This past week has been a somewhat mixed bag. I finally broke the $20,000 mark in my IRA trading account, which puts me just about $5K shy of the pattern day trader limit needed to regularly trade intraday from that account.
As for my main account, I’ve come out in the green five days in a row, which is obviously great. But I’ve also given up a chunk of those profits to hasty buying, technical difficulties, and just plain bad luck.
How do I know this for sure? Because I’m always asking myself several questions. How frequently do my trades turn a profit? What was my success rate this week? Do I know the average volume of your profitable trades?
Newer or more casual traders might not find themselves looking beyond their P/L as a gauge of how well their strategy is holding up, but I believe that all traders should ask questions like these as a matter of form.

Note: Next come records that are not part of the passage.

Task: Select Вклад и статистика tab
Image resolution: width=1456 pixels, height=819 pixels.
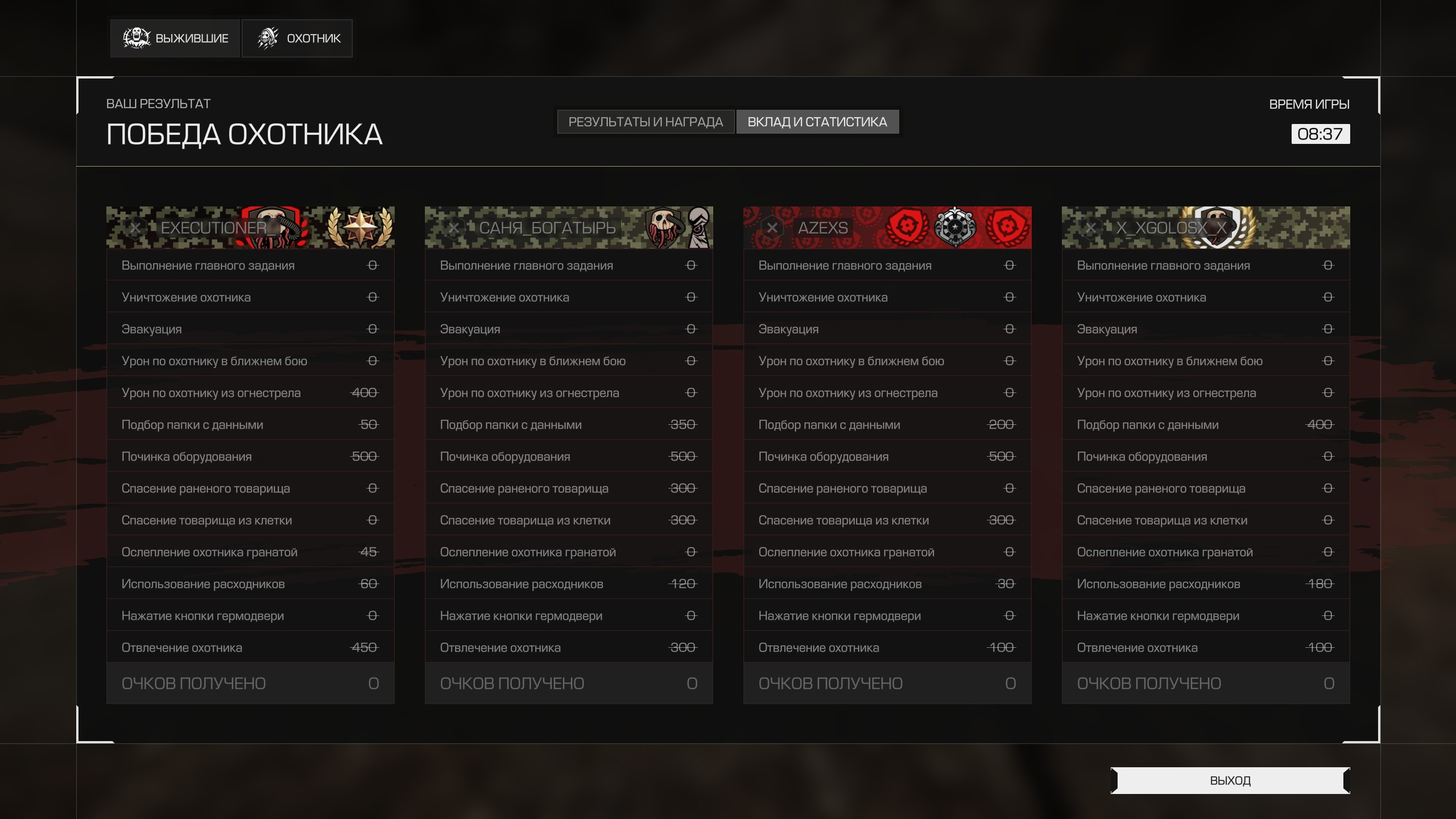Action: point(817,122)
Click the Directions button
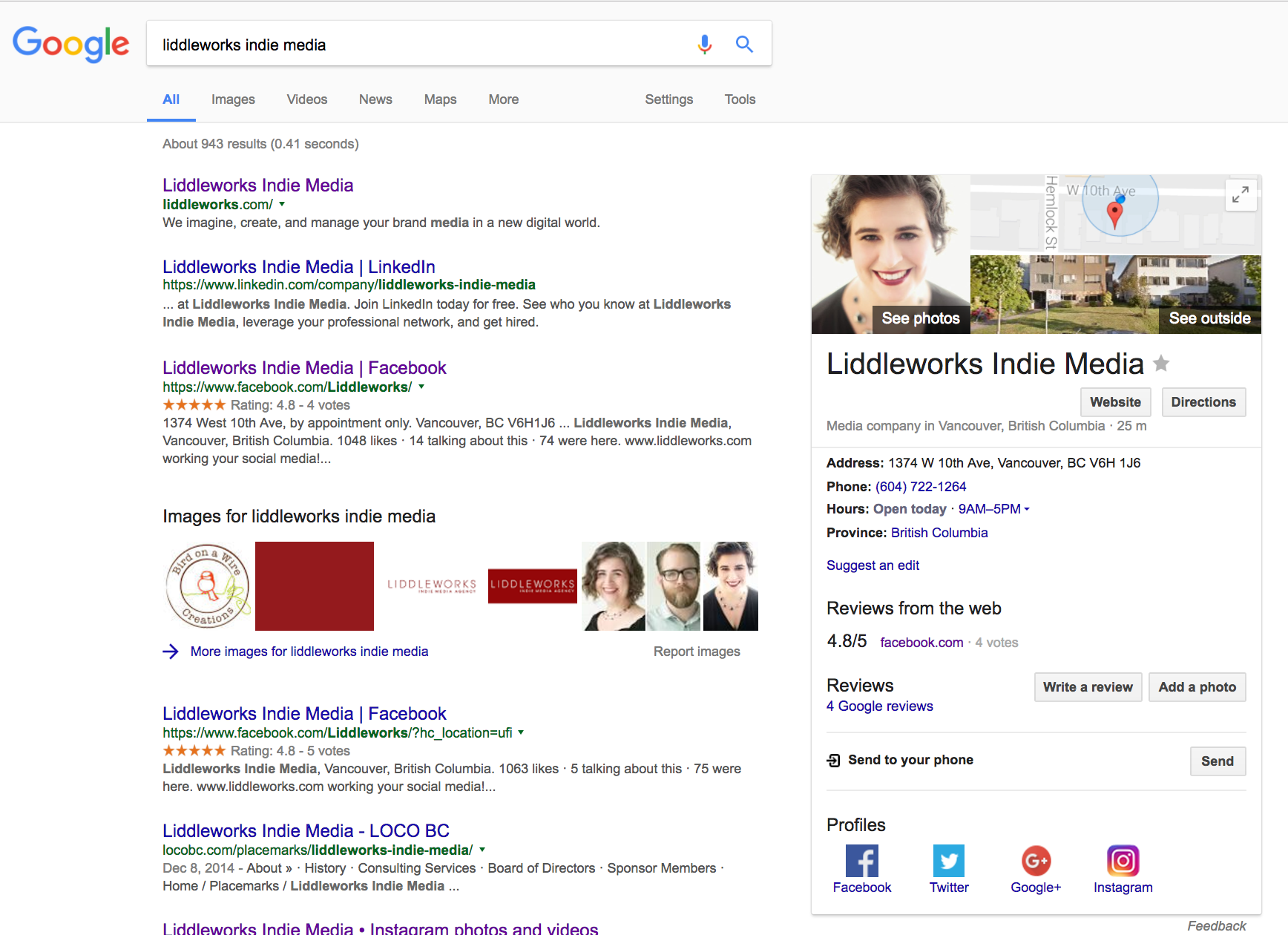This screenshot has width=1288, height=935. (x=1203, y=401)
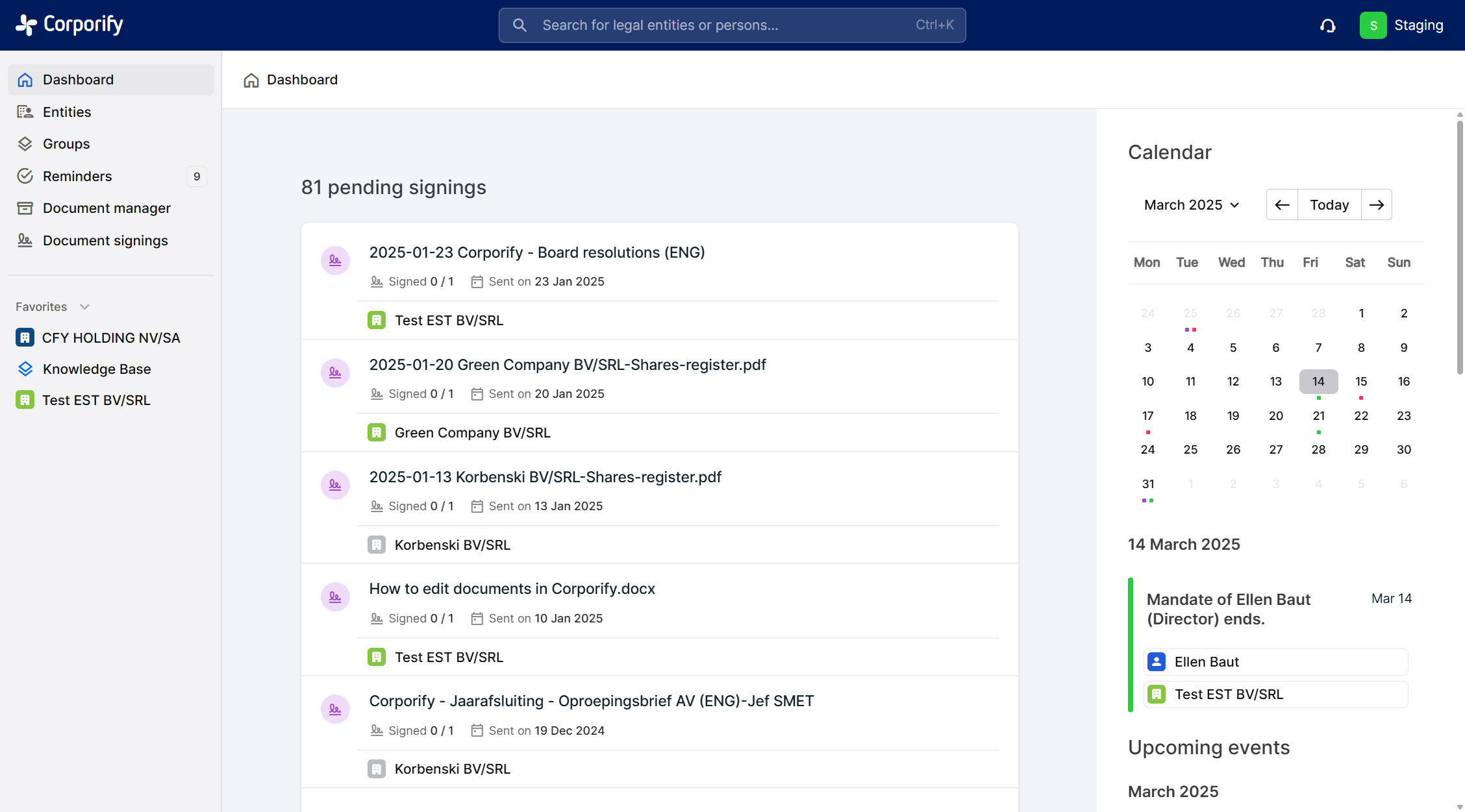The height and width of the screenshot is (812, 1465).
Task: Navigate to Entities in the sidebar
Action: click(x=67, y=112)
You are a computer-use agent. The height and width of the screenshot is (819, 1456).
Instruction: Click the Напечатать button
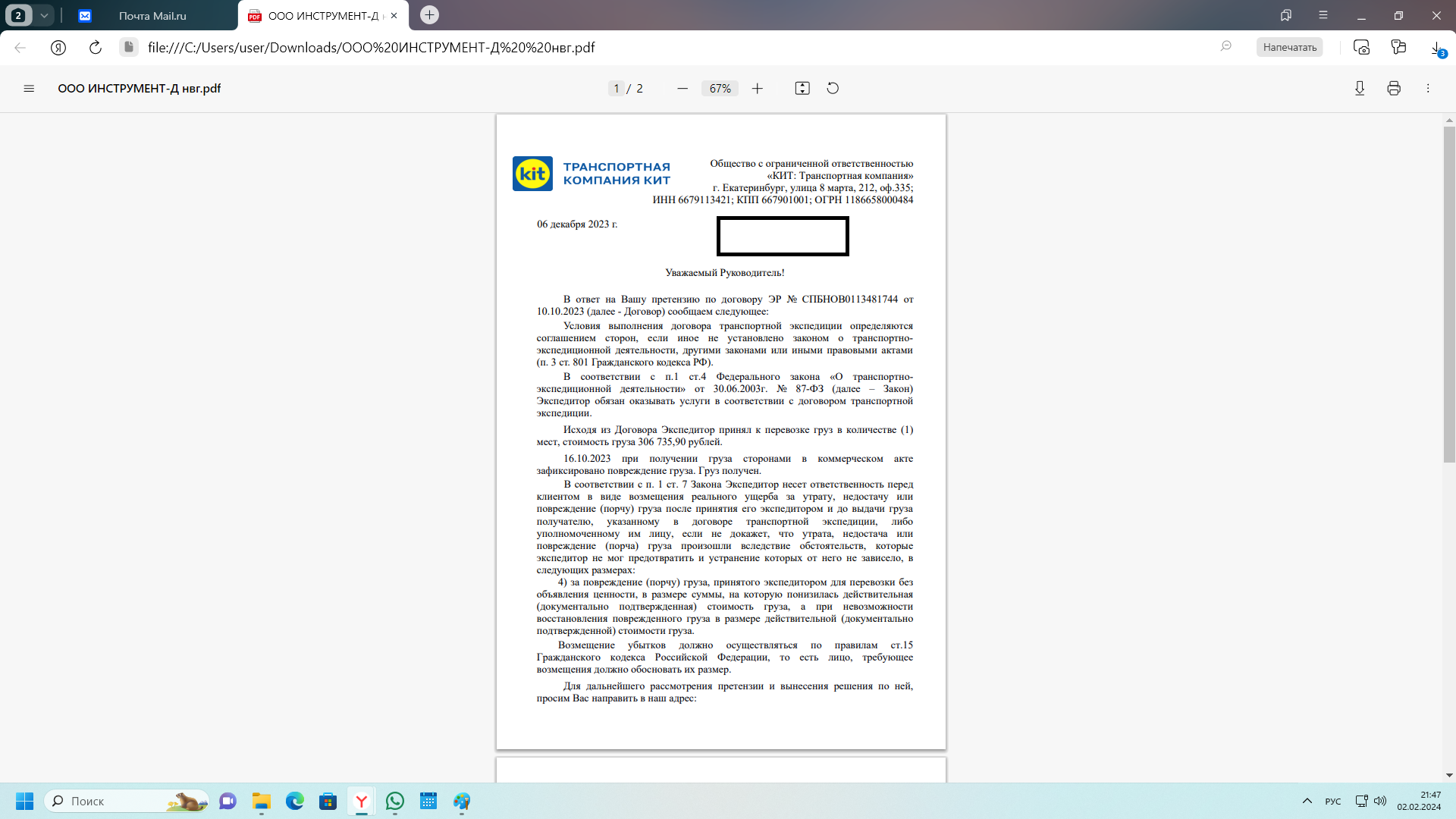1288,47
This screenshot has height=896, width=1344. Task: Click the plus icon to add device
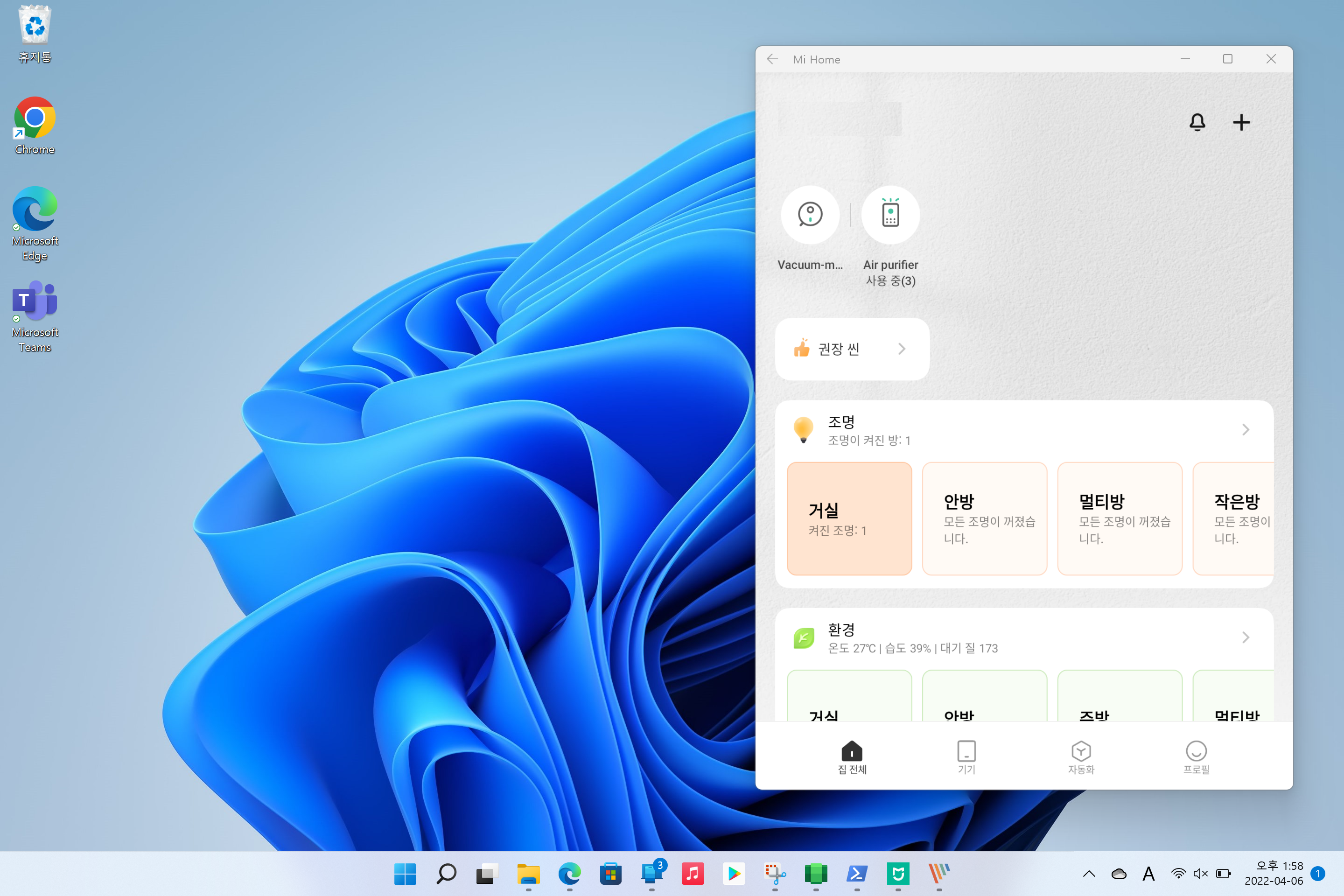click(1240, 122)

One of the simplest and most intuitive measures of how well you’re trading is to calculate your accuracy, which means taking your profitable trades over the total amount of trades you took. While this sounds simple, it’s one of my favorite monthly reference points. It lets me put a hard figure on how well my current strategy is doing. Depending on the time frame you use, this measure of accuracy can be tailored to reflect longer trends in your trading and in the market’s behavior.
Beyond hit percentages, traders tend to latch on to different averages depending on what they view as valuable. I enjoy refining my trading system and understanding my risk/reward, so I often take a look at my expectancy ratio, which calculates the returns I’ve gotten, or can expect to achieve, with a particular strategy over an extended period. To do this, take your profit/loss ratio and multiply it by your success ratio in those trades (say 60 percent, or .60), then simply subtract your loss percentage (.40, in this case). This will give you a figure that shows what your average return multiple looks like in your current strategy.
There are hundreds of other ways to quantify success in the market. Of course, any measure of accuracy should come with a record or log of your planning and activity so you can change, adapt and grow as a trader. Keep that in mind as you plug your trading stats into your preferred formulas for success.